While there were lots of media covering the areas where dead people were being found, lots of photos were taken where lots of people died, and properties lost. The medical team was focused on the people who were alive. Where will we start rebuilding if everything was lost. Ober berkat (Operation Blessing) started with giving food, assuring the health, giving clothes, housing.
After a week, electricity was back, buses started moving people in between towns, water was pumped in (but still stinky, one got used to anything better than yesterday), then I had a signal from my cell phone, which was on roaming. From the looks of it, the town was about to rise up again.

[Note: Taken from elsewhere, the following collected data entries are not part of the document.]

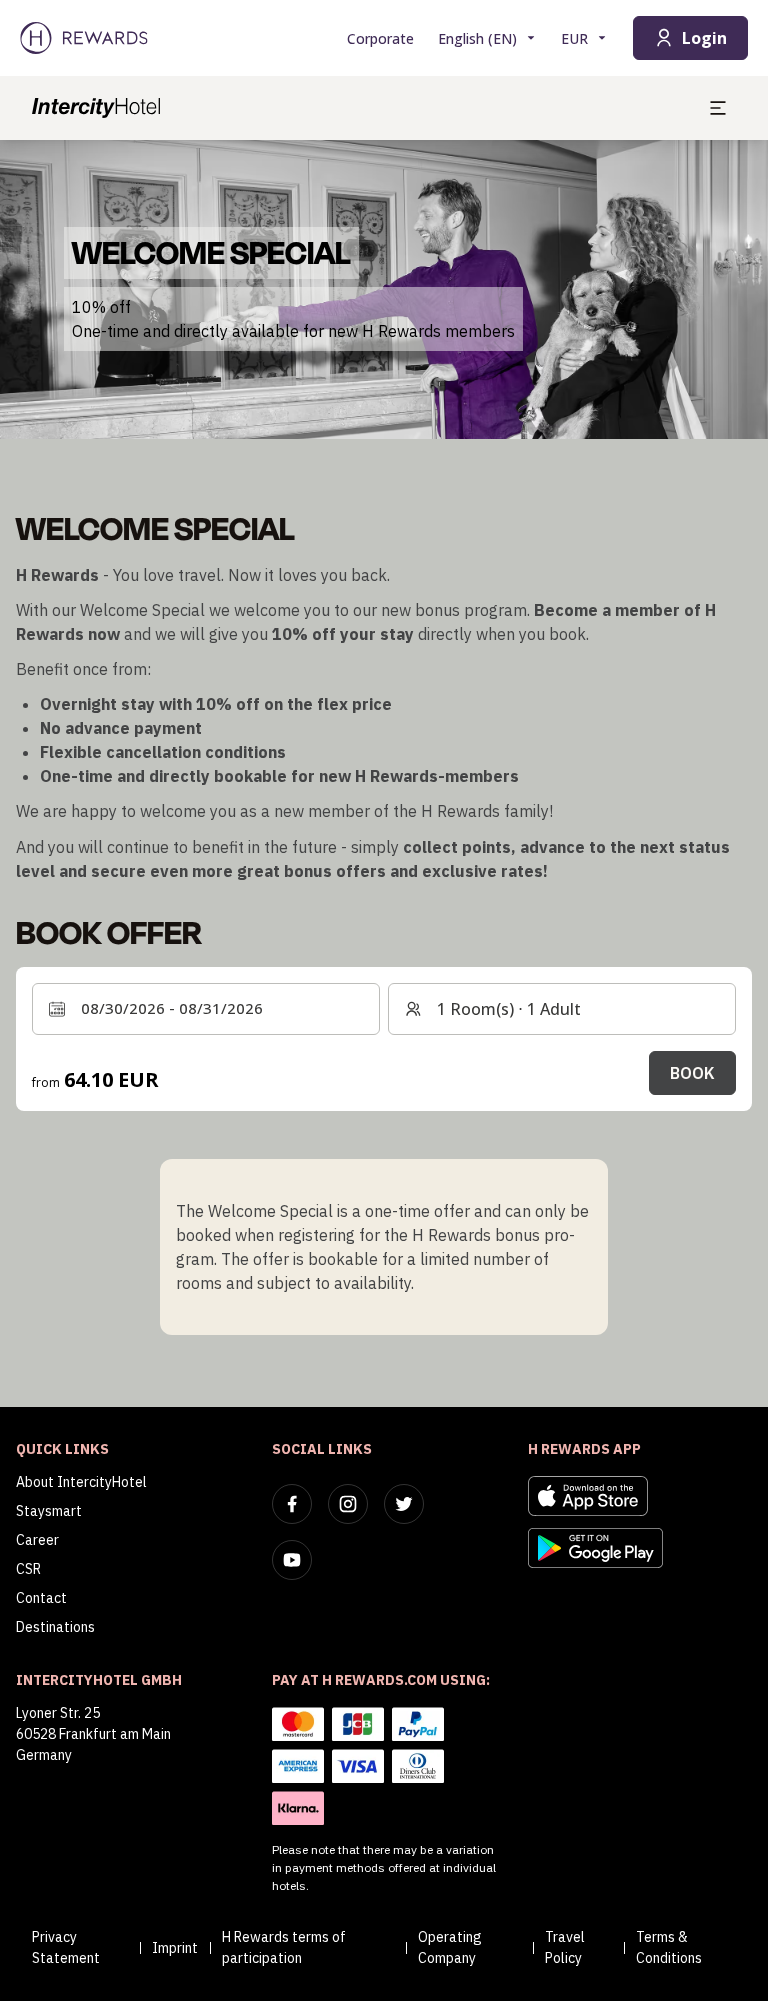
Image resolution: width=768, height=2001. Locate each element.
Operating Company (450, 1947)
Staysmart (49, 1511)
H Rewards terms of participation (284, 1947)
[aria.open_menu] (718, 108)
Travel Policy (565, 1947)
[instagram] (348, 1504)
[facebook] (292, 1504)
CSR (28, 1569)
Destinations (55, 1627)
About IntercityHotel (81, 1482)
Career (37, 1540)
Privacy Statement (66, 1947)
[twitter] (404, 1504)
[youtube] (292, 1560)
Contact (41, 1598)
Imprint (175, 1948)
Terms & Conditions (669, 1947)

Future plans of the group were to eventually encourage the survivors to re-build their homes. Start a clinic, a school, and eventually a self-sustaining work place. Then, among the busy day’s work, rebels tend to put a stop to everything else. The civil war that ended when the tsunami came, was also starting to regain it’s destructive strength. It’s complicated. In rebuilding a community, one takes in the good, as well as the bad.
Inside the plane, as the medical team goes back, I saw in a magazine this quotation, which very amply states the situation after the tsunami, “the direction of the wind changes all the time, but we can always adjust our sails to get to where we want to go.”